Selection of methylation sub-group participants and study protocol
Cases were women identified after the end of multi-center study as women who had abnormal screening results at baseline (first visiting) and with a colposcopy-directed biopsy diagnosis of (His)HSIL or worse (including (His)HSIL, carcinoma in situ, and cervical cancer (CC)) at any time during the 2-year follow-up. Controls were randomly selected regardless of arm allocation from women who were abnormal screening results at baseline, had a biopsy with a diagnosis of less than (His)LSIL during the follow-up confirming that they were at low risk of cervical cancer and with enough remainder of archived baseline samples in specimen transport medium for further testing. Controls were individually matched to cases by age. As shown in the flowchart in Figure 1 , the 471 cases and 471 matched controls were identified for the study. Briefly, we enrolled samples (with initially an HPV positive or abnormal cytology result) derived from IC cohort and RF cohort, and then grouped as “cases group (with histology ≥HSIL+)” and age-matched “control group (with histology ≤LSIL)”.
In this study, according to “The Lower Anogenital Squamous Terminology Standardization Project for HPV-associated Lesions” (LAST), we categorized histopathological results as “No-Lesion”, “LSIL”, “HSIL” and “CC”. And we categorized all the cytology results as “NILM”, “(TCT)LSIL”, “(TCT)HSIL” and “CC”, “ASCUS” was grouped in “(TCT)LSIL”, and “ASC-H” was grouped in “(TCT)HSIL”. Based on the histopathological diagnoses as “golden standard”, we compared the diagnostic performance of S5 methylation with other existing classifier among women with abnormal results with HPV or cytology.

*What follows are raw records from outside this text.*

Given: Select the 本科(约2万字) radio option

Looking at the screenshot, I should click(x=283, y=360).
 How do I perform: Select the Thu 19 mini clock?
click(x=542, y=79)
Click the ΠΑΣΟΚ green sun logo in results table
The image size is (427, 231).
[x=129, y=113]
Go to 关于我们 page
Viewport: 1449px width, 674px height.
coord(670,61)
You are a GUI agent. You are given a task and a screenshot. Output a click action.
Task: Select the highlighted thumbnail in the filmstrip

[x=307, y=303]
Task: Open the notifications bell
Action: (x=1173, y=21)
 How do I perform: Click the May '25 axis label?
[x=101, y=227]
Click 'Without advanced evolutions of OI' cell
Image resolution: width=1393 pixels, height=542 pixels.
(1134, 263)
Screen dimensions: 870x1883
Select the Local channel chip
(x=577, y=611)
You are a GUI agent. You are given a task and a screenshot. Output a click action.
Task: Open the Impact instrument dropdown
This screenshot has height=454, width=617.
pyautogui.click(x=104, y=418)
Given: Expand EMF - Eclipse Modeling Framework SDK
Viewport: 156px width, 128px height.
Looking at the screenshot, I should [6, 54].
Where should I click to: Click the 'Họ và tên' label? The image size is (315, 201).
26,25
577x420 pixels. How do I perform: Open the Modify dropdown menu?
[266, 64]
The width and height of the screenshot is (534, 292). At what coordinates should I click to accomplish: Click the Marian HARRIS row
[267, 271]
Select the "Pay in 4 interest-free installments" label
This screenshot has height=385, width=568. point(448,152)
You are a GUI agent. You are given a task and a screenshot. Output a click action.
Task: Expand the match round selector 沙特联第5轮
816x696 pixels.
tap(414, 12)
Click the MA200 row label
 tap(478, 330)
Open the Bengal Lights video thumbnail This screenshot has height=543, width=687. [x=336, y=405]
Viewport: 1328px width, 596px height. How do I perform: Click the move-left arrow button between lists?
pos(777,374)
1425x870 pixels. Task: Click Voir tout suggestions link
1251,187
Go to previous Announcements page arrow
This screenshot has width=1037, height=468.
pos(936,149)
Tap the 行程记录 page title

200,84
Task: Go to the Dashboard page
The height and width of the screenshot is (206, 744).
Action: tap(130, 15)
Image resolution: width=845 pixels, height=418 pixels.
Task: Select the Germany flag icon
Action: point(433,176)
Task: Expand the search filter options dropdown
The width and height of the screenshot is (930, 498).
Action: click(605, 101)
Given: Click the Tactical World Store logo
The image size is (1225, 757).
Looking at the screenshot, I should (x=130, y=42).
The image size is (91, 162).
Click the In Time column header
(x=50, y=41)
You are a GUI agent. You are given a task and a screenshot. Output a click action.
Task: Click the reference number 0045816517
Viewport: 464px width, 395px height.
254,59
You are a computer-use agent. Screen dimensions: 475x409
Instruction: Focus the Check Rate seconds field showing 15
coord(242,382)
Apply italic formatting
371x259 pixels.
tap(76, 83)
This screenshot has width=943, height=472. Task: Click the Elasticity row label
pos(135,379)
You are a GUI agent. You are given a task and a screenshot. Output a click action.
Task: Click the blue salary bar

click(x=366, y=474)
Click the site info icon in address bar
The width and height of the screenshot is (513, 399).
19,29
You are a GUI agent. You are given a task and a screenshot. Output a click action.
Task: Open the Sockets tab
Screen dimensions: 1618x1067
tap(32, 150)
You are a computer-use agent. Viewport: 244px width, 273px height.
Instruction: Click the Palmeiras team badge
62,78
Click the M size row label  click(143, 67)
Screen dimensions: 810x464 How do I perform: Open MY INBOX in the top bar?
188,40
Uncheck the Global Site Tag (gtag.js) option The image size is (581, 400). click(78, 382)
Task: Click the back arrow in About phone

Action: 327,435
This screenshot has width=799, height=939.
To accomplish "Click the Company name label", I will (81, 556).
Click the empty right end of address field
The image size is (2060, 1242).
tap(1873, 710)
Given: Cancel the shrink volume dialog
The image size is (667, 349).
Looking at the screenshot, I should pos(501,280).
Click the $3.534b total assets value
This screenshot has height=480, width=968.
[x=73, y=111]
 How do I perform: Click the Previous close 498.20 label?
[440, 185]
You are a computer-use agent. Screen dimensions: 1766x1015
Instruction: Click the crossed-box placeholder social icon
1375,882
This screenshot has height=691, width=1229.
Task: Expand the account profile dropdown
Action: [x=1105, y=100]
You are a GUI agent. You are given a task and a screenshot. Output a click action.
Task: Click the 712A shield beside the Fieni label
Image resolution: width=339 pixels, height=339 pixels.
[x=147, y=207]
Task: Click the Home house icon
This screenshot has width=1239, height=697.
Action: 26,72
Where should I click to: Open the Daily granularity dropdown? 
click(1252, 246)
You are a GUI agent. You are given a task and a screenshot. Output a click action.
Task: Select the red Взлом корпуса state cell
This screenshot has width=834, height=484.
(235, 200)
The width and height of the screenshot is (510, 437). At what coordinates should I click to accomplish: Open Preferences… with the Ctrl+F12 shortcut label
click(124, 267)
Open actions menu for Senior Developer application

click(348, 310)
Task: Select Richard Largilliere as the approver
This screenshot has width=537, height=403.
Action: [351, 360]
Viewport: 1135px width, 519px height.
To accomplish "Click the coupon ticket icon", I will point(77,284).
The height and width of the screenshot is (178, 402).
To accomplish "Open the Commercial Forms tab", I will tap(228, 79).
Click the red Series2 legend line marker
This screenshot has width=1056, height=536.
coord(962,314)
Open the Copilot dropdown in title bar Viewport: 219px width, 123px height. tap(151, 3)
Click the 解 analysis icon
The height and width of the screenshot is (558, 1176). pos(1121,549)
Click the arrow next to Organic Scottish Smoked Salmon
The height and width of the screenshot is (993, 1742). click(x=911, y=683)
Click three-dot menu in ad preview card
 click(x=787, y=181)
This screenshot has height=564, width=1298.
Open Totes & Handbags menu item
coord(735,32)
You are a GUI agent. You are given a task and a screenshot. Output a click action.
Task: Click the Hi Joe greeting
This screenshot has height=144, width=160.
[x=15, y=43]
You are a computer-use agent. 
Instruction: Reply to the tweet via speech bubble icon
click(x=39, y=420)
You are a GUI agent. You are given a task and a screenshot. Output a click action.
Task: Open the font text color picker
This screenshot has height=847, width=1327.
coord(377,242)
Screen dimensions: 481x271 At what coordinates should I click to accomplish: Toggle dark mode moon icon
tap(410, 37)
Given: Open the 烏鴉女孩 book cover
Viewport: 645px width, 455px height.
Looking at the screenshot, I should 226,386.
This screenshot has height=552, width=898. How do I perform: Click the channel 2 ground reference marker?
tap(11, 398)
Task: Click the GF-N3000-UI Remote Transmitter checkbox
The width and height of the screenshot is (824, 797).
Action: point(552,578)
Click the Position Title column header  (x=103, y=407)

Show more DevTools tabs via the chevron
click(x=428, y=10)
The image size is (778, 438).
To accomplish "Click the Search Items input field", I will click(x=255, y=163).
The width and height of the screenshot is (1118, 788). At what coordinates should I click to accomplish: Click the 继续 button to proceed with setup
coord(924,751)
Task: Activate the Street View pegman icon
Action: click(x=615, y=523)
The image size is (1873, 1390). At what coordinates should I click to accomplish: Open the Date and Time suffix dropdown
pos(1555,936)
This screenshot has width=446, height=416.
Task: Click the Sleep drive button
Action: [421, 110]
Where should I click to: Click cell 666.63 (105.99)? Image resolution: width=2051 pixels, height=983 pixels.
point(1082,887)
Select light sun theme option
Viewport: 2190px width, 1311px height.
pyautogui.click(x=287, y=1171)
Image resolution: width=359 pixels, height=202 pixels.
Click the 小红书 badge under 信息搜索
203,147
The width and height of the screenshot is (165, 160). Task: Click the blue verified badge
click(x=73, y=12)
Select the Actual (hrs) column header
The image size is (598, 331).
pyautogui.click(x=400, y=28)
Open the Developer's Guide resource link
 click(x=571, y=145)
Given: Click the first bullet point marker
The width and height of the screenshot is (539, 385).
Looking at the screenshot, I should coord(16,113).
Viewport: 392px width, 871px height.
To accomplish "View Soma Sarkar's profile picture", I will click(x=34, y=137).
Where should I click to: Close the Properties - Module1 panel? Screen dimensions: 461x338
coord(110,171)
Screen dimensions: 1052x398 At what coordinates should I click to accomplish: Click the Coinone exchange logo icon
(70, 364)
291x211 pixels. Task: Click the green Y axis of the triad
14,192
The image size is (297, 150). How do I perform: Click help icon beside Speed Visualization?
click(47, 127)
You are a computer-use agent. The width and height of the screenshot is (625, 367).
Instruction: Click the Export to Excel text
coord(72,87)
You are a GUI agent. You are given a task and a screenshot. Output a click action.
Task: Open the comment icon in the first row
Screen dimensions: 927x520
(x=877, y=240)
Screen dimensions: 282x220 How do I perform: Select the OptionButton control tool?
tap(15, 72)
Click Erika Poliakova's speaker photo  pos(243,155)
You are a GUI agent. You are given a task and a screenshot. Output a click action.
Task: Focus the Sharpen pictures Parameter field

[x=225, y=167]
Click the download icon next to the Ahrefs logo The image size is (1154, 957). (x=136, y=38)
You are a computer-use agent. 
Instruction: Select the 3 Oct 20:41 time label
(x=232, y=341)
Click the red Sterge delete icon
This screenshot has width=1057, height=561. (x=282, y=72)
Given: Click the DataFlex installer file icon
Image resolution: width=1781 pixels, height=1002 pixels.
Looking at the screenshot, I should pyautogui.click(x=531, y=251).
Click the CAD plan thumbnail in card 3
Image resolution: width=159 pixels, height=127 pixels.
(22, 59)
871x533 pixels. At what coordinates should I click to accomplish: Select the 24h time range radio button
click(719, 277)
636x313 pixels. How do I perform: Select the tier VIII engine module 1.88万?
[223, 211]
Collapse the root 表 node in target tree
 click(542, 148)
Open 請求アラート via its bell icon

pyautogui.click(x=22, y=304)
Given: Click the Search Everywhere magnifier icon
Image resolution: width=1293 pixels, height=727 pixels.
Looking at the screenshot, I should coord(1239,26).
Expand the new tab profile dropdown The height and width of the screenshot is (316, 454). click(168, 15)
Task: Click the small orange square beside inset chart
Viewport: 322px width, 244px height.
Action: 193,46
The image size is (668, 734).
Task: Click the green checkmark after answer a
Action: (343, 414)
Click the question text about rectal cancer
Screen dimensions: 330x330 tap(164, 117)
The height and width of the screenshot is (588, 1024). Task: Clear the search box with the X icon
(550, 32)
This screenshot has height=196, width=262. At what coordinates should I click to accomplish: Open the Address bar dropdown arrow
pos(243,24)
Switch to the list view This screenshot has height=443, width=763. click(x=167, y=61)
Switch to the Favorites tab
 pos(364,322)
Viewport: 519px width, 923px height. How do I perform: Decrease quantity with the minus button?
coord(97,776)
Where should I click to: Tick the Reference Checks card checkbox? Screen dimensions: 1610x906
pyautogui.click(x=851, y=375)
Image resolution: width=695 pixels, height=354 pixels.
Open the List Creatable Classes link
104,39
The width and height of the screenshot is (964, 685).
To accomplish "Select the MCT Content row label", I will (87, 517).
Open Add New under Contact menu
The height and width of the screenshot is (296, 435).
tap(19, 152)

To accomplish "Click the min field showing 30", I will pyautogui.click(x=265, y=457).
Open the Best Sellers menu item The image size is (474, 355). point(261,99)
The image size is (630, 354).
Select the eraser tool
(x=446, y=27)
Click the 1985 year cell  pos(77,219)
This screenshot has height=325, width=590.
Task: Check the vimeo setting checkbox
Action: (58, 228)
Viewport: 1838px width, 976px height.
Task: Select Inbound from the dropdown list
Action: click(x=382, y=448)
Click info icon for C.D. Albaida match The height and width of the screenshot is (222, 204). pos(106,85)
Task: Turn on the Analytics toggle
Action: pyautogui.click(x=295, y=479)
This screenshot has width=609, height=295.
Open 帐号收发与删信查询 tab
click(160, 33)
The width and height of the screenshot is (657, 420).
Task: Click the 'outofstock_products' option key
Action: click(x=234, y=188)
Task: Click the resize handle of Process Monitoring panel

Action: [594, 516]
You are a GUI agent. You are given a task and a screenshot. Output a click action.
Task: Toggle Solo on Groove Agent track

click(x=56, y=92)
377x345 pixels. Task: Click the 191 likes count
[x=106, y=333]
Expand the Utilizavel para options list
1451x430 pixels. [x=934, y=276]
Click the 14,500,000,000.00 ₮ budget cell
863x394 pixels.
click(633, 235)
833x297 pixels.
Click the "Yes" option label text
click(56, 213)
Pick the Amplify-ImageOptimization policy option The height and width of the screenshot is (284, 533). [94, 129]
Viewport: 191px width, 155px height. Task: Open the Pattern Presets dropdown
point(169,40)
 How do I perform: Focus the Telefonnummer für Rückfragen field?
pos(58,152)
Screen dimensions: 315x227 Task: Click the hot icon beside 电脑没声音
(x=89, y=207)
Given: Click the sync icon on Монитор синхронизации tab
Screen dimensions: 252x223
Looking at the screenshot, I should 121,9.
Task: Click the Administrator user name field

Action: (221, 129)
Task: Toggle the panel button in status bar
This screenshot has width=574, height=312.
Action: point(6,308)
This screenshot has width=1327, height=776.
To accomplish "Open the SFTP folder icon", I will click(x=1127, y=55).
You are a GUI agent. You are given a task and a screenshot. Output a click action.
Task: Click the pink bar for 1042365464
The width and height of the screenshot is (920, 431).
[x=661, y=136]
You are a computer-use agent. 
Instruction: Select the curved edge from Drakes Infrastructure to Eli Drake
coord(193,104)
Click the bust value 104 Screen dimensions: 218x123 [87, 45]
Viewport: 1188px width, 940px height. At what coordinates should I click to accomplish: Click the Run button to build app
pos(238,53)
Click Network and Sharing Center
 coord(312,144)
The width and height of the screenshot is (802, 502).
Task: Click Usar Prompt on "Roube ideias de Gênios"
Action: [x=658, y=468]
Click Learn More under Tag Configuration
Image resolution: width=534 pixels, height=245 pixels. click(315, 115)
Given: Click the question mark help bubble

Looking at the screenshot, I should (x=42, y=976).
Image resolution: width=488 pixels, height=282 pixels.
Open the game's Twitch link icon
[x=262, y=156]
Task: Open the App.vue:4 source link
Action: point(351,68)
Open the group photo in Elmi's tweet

All the cervical samples were obtained from the first visiting in multi-center clinics. Samples for cytology were collected using Cervi-Brush® bush (Rovers® Medical Devices, North Brabant, Netherlands) and stored in a Sure-Path vial for further cytology analysis, and samples for HPV and methylation detection was also collected and then stored at 2°C to 8°C. The vials used for testing were stored 2°C to 8°C upon arrival the central cytology laboratory of Gy&Ob hospital of Fudan University in Shanghai, China.